WHAT THIS TASK INVOLVES: Rewrite the entries below, swapping each "GUI agent" for "interface agent" and changing nothing else.

Entries on target coordinates
====================

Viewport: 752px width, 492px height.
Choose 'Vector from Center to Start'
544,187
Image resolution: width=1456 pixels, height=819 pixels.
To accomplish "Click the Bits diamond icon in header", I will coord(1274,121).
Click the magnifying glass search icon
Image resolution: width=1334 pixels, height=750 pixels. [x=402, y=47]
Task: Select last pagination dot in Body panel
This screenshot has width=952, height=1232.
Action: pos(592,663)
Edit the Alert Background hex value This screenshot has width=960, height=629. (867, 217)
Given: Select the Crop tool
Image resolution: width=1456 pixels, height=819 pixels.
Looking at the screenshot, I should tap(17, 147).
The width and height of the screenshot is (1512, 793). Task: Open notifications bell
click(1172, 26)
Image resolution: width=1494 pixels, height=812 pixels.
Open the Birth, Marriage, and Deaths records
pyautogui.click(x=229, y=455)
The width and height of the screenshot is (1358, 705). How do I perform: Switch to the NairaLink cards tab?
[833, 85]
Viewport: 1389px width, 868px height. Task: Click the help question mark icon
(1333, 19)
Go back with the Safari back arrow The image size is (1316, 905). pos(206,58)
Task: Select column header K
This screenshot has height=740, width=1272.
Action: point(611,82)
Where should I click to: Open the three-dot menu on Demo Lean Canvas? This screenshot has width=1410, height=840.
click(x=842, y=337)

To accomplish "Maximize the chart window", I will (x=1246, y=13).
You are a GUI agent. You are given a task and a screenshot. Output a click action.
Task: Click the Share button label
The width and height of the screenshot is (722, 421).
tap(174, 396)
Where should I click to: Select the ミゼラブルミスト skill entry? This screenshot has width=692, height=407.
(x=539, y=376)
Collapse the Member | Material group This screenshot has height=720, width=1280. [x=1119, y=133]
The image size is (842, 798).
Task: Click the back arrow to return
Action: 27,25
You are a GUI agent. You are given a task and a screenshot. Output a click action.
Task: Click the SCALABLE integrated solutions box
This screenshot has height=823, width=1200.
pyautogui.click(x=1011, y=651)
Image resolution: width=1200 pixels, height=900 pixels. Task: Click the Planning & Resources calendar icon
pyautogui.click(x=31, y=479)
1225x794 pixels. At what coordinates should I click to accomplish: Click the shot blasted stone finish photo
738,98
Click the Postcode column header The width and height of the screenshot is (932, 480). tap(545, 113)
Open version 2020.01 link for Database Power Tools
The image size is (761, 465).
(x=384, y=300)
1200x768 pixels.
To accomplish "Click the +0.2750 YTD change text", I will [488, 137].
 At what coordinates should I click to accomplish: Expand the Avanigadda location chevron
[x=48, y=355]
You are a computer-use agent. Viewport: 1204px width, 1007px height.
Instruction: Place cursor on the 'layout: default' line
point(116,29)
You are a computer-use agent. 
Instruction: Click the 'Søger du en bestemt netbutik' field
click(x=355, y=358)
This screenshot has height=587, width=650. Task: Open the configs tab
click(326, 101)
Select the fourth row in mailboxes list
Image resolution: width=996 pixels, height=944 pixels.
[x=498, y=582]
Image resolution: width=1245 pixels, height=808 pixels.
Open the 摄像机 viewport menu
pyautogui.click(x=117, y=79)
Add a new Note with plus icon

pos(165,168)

====================

SOLUTION BELOW:
Viewport: 752px width, 492px height.
Choose 'Vector from Center to Start'
544,187
Image resolution: width=1456 pixels, height=819 pixels.
To accomplish "Click the Bits diamond icon in header", I will coord(1274,121).
Click the magnifying glass search icon
Image resolution: width=1334 pixels, height=750 pixels. [x=402, y=47]
Task: Select last pagination dot in Body panel
This screenshot has width=952, height=1232.
Action: pos(592,663)
Edit the Alert Background hex value This screenshot has width=960, height=629. (867, 217)
Given: Select the Crop tool
Image resolution: width=1456 pixels, height=819 pixels.
Looking at the screenshot, I should tap(17, 147).
The width and height of the screenshot is (1512, 793). Task: Open notifications bell
click(1172, 26)
Image resolution: width=1494 pixels, height=812 pixels.
Open the Birth, Marriage, and Deaths records
pyautogui.click(x=229, y=455)
The width and height of the screenshot is (1358, 705). How do I perform: Switch to the NairaLink cards tab?
[833, 85]
Viewport: 1389px width, 868px height. Task: Click the help question mark icon
(1333, 19)
Go back with the Safari back arrow The image size is (1316, 905). pos(206,58)
Task: Select column header K
This screenshot has height=740, width=1272.
Action: point(611,82)
Where should I click to: Open the three-dot menu on Demo Lean Canvas? This screenshot has width=1410, height=840.
click(x=842, y=337)

To accomplish "Maximize the chart window", I will (x=1246, y=13).
You are a interface agent. You are given a task and a screenshot. Output a click action.
Task: Click the Share button label
The width and height of the screenshot is (722, 421).
tap(174, 396)
Where should I click to: Select the ミゼラブルミスト skill entry? This screenshot has width=692, height=407.
(x=539, y=376)
Collapse the Member | Material group This screenshot has height=720, width=1280. [x=1119, y=133]
The image size is (842, 798).
Task: Click the back arrow to return
Action: 27,25
You are a interface agent. You are given a task and a screenshot. Output a click action.
Task: Click the SCALABLE integrated solutions box
This screenshot has height=823, width=1200.
pyautogui.click(x=1011, y=651)
Image resolution: width=1200 pixels, height=900 pixels. Task: Click the Planning & Resources calendar icon
pyautogui.click(x=31, y=479)
1225x794 pixels. At what coordinates should I click to accomplish: Click the shot blasted stone finish photo
738,98
Click the Postcode column header The width and height of the screenshot is (932, 480). tap(545, 113)
Open version 2020.01 link for Database Power Tools
The image size is (761, 465).
(x=384, y=300)
1200x768 pixels.
To accomplish "Click the +0.2750 YTD change text", I will [488, 137].
 At what coordinates should I click to accomplish: Expand the Avanigadda location chevron
[x=48, y=355]
You are a computer-use agent. Viewport: 1204px width, 1007px height.
Instruction: Place cursor on the 'layout: default' line
point(116,29)
You are a computer-use agent. 
Instruction: Click the 'Søger du en bestemt netbutik' field
click(x=355, y=358)
This screenshot has height=587, width=650. Task: Open the configs tab
click(326, 101)
Select the fourth row in mailboxes list
Image resolution: width=996 pixels, height=944 pixels.
[x=498, y=582]
Image resolution: width=1245 pixels, height=808 pixels.
Open the 摄像机 viewport menu
pyautogui.click(x=117, y=79)
Add a new Note with plus icon

pos(165,168)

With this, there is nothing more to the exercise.